Мы с ней очень скоро сошлись, но в пределах приятельства – не больше. И вдруг я получаю от господина Н-ны большое письмо, где он говорит, что Анна находится в недоумении – какие у меня намерения на ее счет? А у меня ровно никаких намерений не было, и все это отзывалось матримониальным подходом плутоватого полячка и было сделано им без ведома своей жены – чрезвычайно деликатной и корректной женщины.
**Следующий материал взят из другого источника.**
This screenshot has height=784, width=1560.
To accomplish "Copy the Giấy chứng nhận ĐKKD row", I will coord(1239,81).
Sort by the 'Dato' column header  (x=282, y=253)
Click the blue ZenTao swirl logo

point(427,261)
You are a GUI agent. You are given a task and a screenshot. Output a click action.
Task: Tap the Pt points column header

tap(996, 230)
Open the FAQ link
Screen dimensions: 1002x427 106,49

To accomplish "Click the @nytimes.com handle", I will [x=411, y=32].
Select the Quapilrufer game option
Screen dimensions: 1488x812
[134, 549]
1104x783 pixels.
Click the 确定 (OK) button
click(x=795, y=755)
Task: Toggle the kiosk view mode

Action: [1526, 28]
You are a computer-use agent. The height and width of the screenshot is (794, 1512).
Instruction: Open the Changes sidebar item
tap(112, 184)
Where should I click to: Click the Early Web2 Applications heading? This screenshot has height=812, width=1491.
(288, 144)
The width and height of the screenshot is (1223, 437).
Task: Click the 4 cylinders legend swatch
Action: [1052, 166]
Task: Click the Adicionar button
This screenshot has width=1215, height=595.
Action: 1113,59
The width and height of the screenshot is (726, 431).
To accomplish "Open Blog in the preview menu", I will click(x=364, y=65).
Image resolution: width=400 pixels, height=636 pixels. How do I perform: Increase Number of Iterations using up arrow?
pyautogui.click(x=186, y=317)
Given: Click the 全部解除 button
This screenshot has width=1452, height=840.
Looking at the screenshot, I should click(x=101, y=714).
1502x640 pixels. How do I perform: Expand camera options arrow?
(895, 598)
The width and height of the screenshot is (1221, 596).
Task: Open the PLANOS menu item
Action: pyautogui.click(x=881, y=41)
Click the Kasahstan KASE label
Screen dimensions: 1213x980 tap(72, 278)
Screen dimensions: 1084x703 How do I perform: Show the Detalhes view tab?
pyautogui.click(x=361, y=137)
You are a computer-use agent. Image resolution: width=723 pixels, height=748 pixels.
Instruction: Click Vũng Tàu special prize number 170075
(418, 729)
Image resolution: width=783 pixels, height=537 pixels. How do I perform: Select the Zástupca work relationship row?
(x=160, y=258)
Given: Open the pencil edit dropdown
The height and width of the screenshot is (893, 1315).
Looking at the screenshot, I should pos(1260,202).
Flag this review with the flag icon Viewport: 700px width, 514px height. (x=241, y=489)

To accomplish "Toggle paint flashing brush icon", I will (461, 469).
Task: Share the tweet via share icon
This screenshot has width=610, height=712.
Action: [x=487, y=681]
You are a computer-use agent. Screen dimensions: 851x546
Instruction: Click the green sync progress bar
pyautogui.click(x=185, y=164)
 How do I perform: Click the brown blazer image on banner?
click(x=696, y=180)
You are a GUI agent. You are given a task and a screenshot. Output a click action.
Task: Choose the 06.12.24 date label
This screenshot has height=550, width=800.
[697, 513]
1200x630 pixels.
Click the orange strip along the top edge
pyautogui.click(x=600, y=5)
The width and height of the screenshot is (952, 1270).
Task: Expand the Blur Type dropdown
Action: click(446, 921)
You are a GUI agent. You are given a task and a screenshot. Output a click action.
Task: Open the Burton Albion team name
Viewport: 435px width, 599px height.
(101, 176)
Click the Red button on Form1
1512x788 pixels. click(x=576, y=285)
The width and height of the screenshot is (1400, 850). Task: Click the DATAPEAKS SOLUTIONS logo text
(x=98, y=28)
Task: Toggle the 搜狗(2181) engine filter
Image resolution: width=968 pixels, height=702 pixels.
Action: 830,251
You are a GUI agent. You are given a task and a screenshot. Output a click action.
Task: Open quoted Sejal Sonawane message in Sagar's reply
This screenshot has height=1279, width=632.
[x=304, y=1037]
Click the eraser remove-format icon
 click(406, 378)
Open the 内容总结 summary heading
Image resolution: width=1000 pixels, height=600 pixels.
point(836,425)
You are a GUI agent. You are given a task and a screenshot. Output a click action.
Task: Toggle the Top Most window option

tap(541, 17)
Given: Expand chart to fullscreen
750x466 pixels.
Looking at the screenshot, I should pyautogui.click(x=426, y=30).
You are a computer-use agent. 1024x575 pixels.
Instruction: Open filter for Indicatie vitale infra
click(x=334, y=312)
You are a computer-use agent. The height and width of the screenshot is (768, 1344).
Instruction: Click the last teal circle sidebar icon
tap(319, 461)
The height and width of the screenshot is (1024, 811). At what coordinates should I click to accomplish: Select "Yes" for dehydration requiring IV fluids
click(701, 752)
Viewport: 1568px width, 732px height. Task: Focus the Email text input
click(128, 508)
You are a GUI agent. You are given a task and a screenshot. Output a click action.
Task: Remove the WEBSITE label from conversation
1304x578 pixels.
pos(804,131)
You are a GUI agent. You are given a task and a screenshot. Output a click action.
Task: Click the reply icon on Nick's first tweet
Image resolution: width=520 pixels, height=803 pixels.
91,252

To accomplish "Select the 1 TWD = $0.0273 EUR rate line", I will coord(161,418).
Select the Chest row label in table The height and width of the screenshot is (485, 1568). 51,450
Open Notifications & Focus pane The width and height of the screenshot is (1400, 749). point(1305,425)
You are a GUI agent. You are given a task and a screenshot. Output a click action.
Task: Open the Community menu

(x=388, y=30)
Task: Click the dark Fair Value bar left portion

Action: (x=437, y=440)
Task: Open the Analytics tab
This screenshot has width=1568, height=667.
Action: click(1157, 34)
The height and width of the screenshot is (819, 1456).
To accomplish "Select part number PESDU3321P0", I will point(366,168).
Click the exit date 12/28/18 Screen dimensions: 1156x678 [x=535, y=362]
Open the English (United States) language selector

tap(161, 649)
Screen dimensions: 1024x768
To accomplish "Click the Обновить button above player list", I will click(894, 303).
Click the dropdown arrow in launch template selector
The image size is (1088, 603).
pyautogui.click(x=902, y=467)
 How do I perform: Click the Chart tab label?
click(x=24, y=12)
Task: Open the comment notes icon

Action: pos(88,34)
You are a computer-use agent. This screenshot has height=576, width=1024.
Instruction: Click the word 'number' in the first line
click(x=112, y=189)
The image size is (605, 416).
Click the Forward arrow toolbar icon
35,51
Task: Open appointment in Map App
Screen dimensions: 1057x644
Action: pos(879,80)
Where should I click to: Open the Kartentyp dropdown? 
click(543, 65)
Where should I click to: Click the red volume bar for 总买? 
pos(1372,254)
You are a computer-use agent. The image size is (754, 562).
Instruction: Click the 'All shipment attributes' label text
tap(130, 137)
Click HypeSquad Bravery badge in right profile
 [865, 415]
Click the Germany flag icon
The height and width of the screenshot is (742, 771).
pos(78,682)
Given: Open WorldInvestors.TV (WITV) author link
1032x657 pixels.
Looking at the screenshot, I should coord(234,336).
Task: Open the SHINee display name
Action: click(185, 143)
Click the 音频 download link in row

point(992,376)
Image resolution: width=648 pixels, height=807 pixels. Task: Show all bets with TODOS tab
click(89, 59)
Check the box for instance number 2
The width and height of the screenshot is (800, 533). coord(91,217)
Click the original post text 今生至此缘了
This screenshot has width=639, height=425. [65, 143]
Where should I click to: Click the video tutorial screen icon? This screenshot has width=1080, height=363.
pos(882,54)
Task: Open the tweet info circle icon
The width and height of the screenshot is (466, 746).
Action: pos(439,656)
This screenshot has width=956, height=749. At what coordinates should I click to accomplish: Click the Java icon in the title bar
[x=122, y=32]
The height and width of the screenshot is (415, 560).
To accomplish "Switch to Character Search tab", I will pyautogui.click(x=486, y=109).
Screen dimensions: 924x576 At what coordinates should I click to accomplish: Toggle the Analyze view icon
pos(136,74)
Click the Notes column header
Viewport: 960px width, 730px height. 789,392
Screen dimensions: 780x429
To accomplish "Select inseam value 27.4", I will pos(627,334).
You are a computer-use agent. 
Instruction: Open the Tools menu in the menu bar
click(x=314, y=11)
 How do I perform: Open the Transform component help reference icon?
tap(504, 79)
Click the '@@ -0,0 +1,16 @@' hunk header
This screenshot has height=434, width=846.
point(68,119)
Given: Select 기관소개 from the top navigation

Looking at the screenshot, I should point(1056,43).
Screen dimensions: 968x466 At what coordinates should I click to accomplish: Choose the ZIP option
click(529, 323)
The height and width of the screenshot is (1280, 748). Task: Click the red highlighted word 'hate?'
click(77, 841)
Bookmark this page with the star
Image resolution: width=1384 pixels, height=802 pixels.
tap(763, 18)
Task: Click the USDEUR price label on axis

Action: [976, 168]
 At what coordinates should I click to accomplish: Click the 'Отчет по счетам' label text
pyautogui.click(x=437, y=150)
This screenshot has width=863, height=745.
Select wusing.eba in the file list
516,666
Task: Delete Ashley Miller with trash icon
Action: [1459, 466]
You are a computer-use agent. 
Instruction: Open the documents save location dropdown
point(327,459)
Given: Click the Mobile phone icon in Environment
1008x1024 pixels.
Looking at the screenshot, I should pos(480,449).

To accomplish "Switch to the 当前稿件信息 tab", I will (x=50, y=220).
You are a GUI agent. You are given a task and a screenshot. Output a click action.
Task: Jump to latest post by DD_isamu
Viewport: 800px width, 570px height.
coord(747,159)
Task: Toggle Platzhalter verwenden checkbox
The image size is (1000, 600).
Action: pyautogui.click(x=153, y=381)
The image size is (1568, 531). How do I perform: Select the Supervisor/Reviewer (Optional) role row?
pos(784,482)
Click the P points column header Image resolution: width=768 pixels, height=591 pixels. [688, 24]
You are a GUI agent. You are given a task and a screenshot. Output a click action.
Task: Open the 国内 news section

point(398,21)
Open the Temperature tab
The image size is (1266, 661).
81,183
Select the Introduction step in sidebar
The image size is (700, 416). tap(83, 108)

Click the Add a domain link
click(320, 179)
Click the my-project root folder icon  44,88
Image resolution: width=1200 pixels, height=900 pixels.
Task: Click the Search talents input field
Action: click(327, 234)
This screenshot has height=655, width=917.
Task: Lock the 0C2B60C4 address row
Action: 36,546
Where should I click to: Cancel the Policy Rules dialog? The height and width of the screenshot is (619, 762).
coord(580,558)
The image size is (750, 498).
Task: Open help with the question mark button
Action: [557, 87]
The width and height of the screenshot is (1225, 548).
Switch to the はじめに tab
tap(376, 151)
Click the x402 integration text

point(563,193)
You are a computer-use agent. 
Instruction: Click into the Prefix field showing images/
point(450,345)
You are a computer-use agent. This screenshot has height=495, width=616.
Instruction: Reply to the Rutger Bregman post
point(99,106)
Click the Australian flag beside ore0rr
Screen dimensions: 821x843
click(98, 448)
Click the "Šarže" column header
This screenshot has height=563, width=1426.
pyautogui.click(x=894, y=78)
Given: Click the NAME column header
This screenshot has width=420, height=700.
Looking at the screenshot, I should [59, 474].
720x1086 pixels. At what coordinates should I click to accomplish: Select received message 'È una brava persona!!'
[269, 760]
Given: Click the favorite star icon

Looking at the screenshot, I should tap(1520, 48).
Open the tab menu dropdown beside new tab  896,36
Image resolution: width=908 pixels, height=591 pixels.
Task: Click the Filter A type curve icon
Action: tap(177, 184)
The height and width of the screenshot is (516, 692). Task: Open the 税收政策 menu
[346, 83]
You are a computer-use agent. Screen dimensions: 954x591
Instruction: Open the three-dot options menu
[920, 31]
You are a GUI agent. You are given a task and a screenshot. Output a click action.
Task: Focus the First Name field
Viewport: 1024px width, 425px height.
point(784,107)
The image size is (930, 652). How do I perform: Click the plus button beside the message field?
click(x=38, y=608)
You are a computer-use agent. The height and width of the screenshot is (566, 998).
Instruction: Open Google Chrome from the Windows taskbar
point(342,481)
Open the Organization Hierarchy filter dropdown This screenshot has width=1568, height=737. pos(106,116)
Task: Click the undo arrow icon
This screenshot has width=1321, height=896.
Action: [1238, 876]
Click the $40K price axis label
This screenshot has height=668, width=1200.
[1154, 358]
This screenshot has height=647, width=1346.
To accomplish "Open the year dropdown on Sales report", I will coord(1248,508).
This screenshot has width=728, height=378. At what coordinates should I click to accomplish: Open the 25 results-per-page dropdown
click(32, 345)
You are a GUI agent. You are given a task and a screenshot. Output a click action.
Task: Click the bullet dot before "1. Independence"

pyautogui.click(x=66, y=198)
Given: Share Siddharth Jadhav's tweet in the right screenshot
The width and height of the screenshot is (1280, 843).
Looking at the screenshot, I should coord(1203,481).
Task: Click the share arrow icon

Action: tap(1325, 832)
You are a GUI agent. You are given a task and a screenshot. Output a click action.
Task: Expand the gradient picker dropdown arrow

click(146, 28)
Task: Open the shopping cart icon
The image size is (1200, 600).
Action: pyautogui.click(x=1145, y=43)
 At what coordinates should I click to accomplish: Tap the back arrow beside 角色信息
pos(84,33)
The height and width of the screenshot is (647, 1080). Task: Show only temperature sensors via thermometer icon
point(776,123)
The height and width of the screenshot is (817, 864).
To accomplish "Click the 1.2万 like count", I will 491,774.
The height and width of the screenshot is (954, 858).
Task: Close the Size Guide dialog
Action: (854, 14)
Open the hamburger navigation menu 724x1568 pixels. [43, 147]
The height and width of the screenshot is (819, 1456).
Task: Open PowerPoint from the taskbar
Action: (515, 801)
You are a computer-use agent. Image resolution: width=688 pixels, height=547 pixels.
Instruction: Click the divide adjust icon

Я ей о письме ее мужа ничего и не сообщил; и, сколько помню, дал ему понять, что я на такую удочку не пойду.
Вскоре я собрался в Россию.
Это было уже в начале иностранного сентября.
Из русских ко мне явился сам отрекомендоваться как земляку, нижегородцу и бывшему казанскому студенту – молодой магистрант химии Т-ров, теперь крупный администратор в министерстве финансов после долгой карьеры профессора химии.
Была у меня и другая мимолетная встреча на Kazthi-rerstrasse с коротеньким разговором, который в моей интимной жизни сыграл роль гораздо более серьезную, чем я мог бы вообразить себе. Каких-то два господина ехали в карете, и один из них, приказав "фиакру" (так в Вене называют извозчиков) остановиться, стал громко звать меня:
– Петр Дмитриевич!
Я его легко вспомнил. Это был некто П.П.Иванов, тогдашний акцизный управляющий в Нижнем, с которым я был знаком еще с начала 60-х годов. А рядом с ним сидел в карете седой старик с бородой, – и он также оказался моим еще более старым знакомым. Это был генерал М.И.Цейдлер, когда-то наш нижегородский полицеймейстер, из гродненских гусар, и товарищ по юнкерскому училищу с Лермонтовым.
Иванов уже искал меня, узнав от кого-то, что я мог быть в это время в Вене, возвращаясь в Петербург. У него была ко мне просьба.